TASK OBJECTIVE: Without pictures, repeat exactly the lines from the one containing "Task: Switch to the Audio settings page" through the end of the entries.

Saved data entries
• • •
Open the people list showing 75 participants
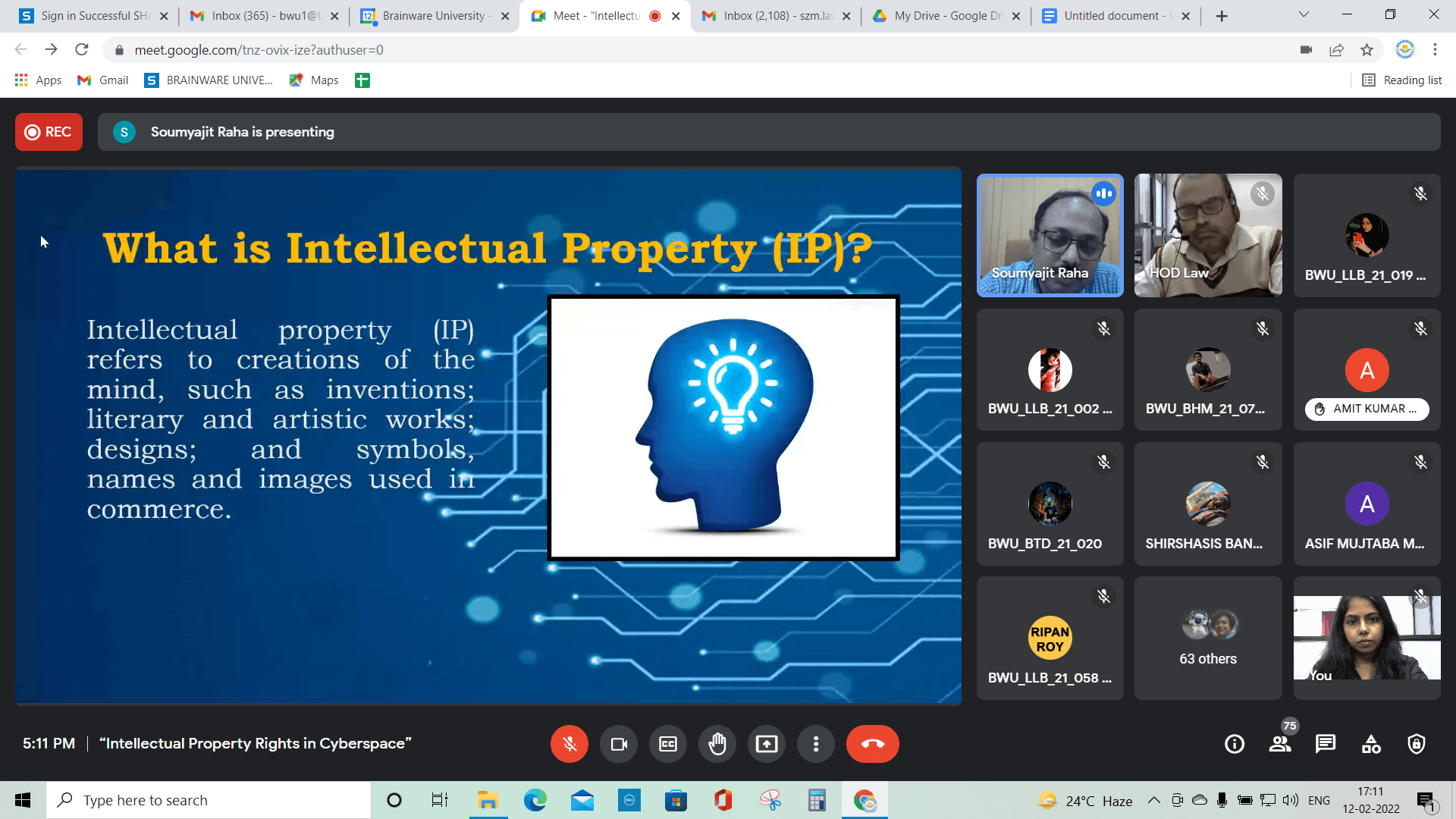Screen dimensions: 1456x819 (1280, 744)
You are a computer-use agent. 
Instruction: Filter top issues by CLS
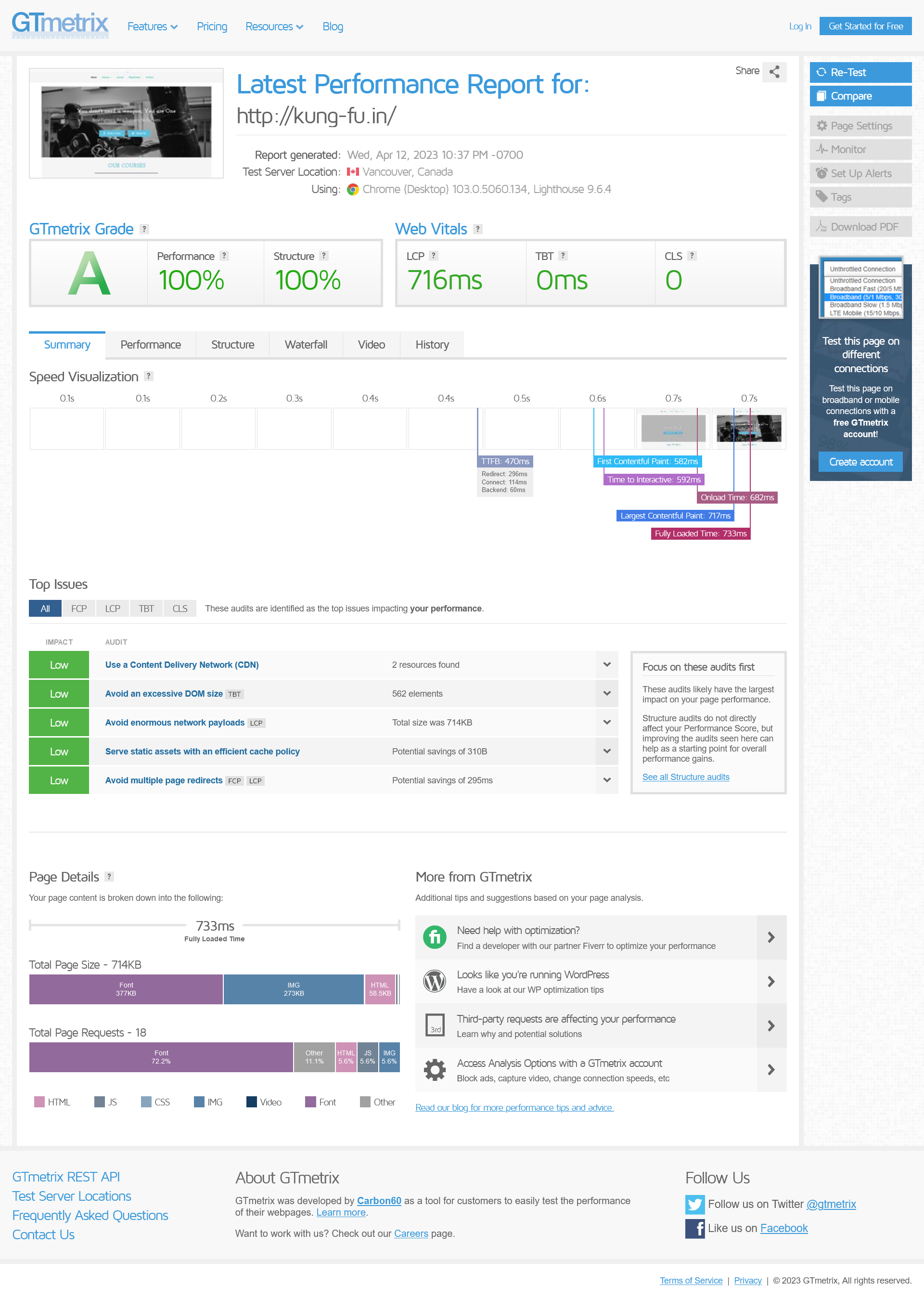[180, 608]

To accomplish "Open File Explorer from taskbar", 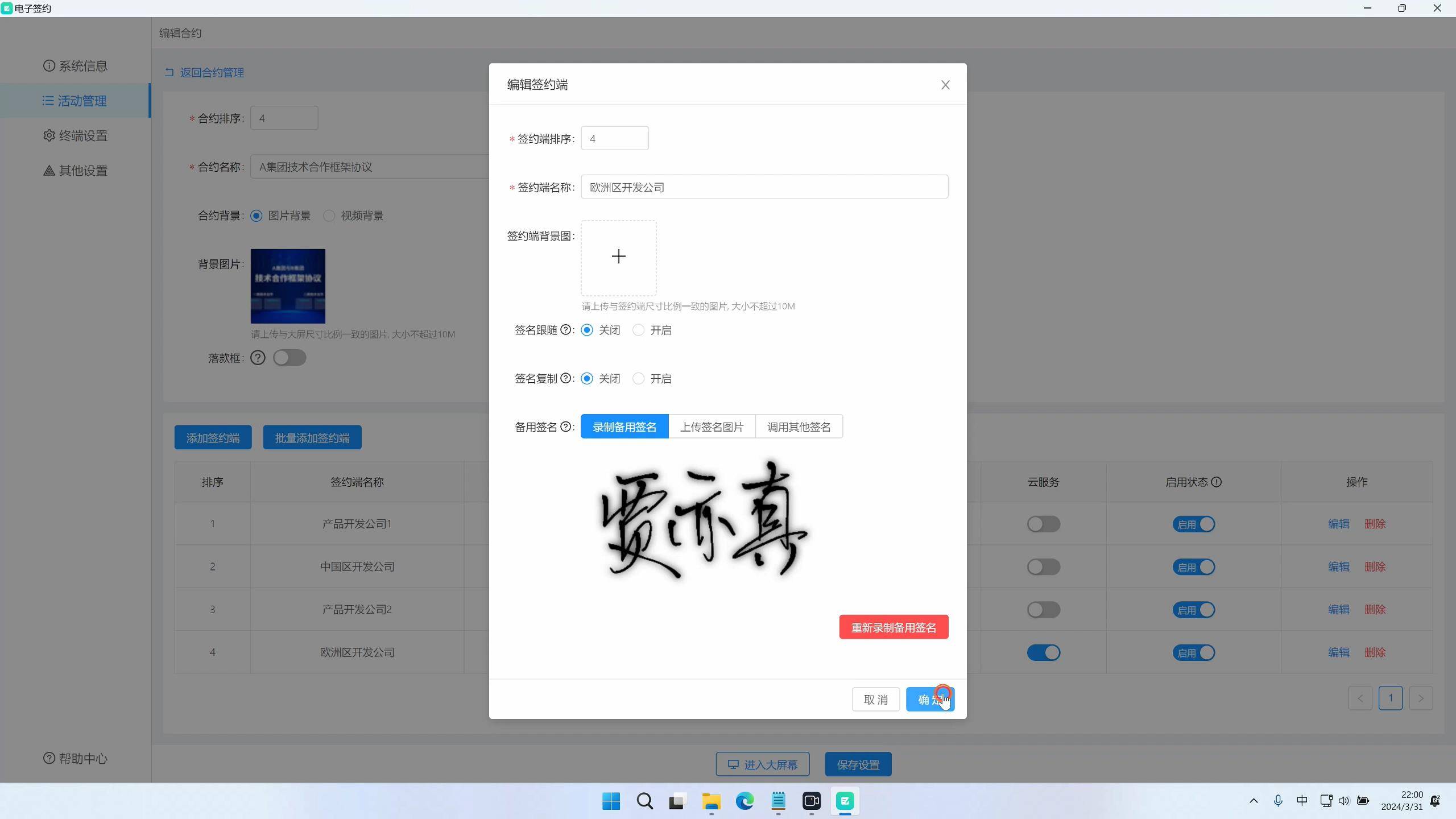I will pyautogui.click(x=710, y=801).
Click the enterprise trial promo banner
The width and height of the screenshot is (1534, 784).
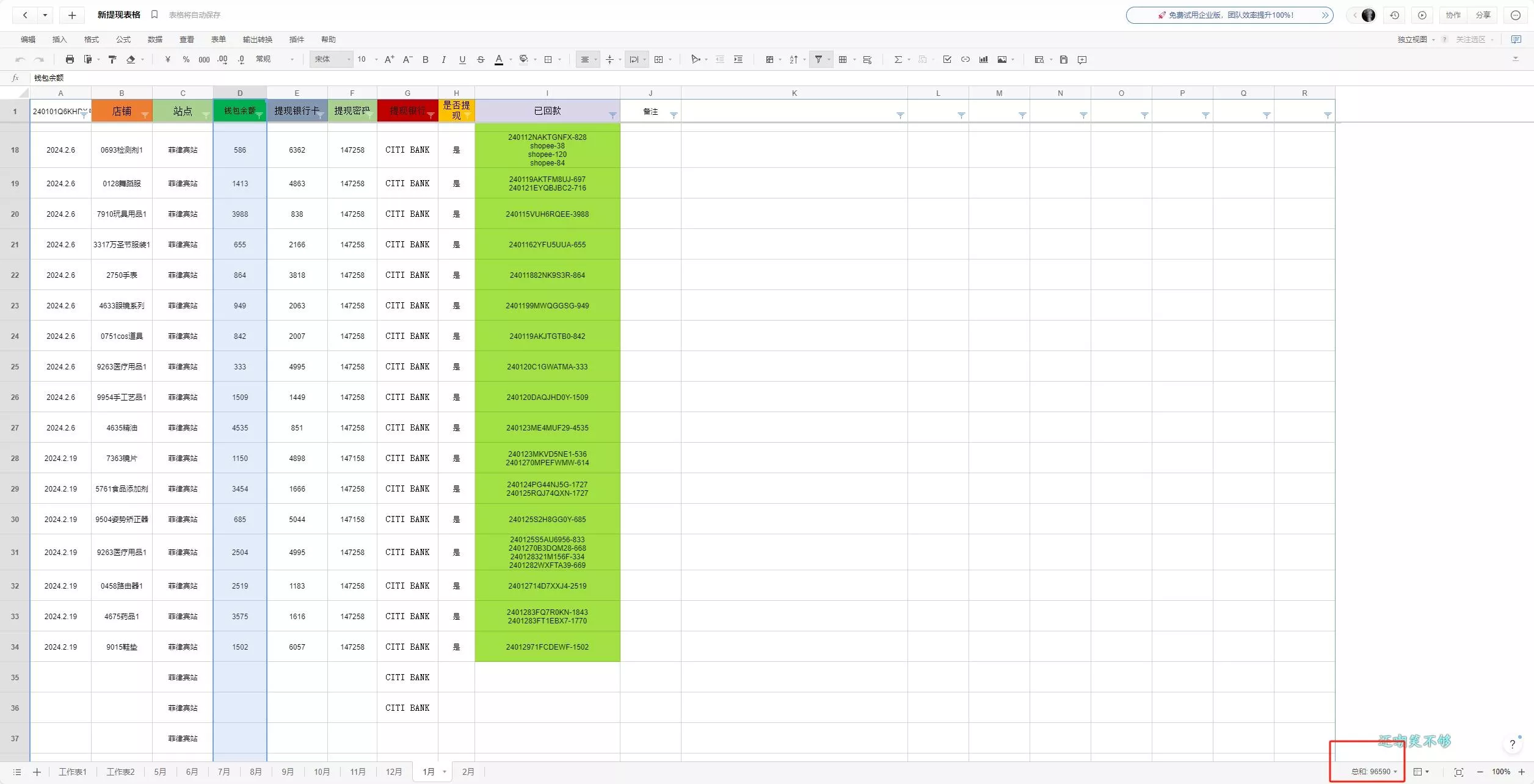point(1229,15)

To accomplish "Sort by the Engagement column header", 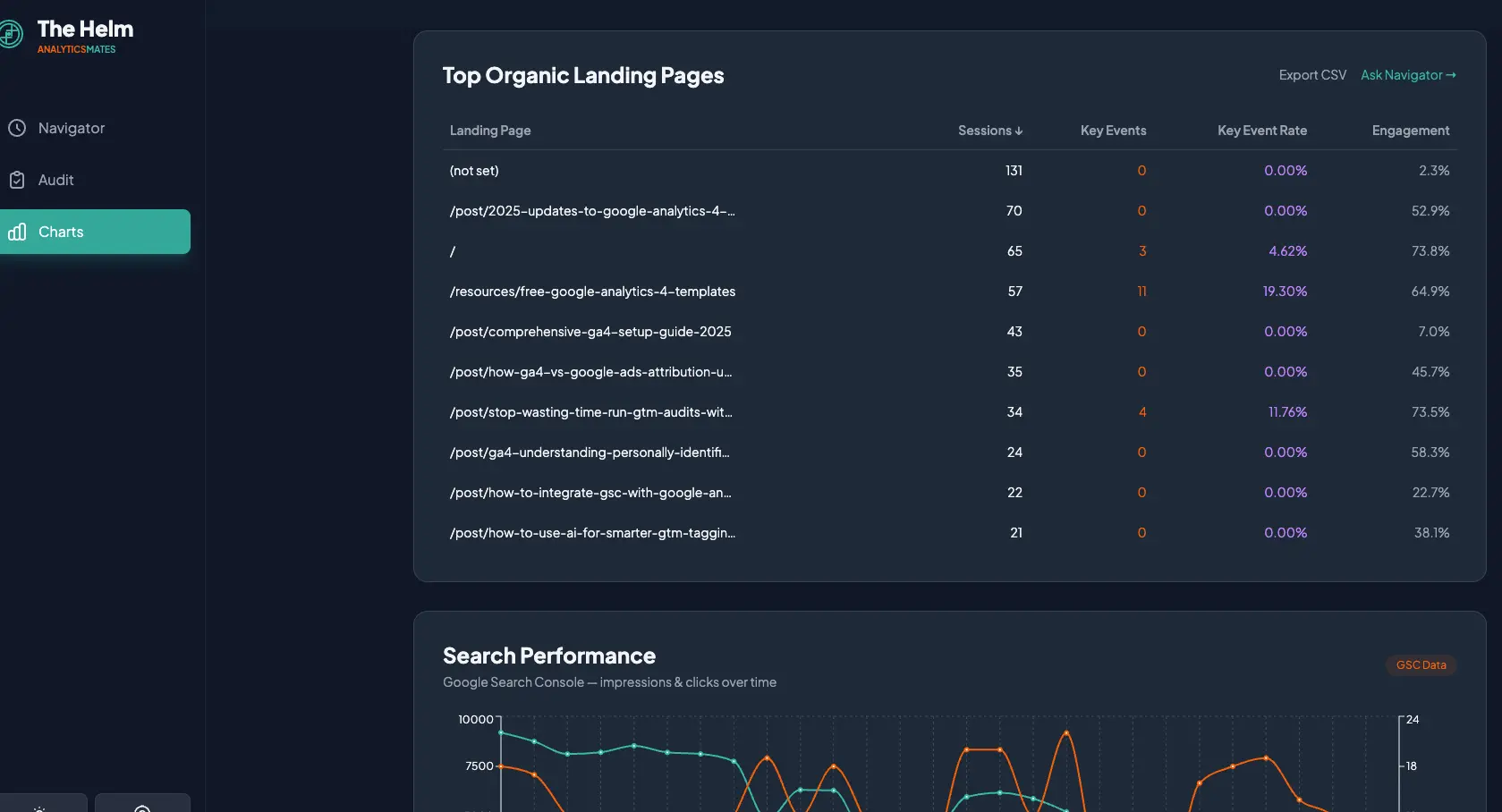I will coord(1410,131).
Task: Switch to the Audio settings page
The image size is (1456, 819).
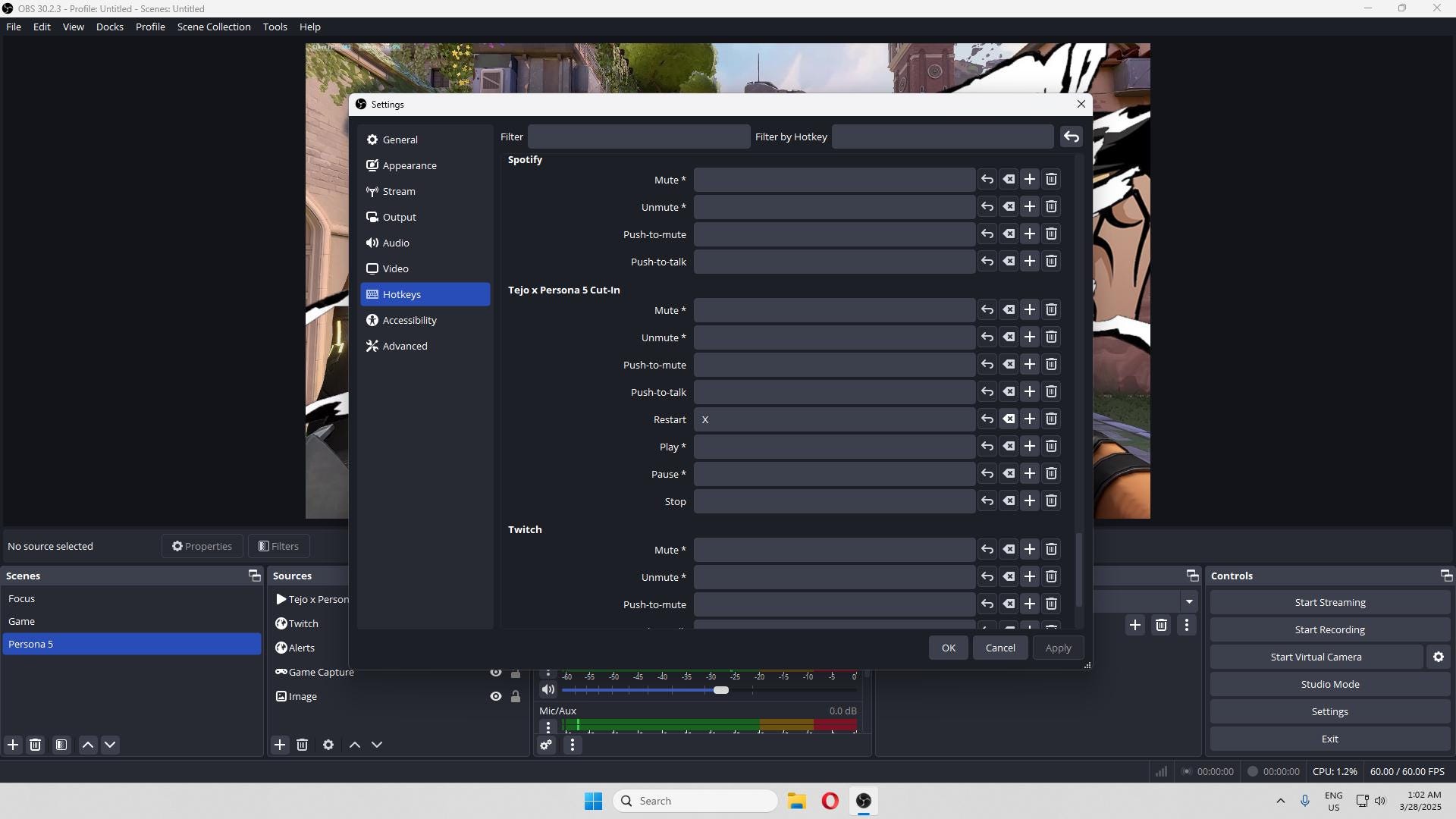Action: point(395,242)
• • •
WRITTEN ANSWER:
Task: Switch to the Audio settings page
The image size is (1456, 819).
Action: point(395,242)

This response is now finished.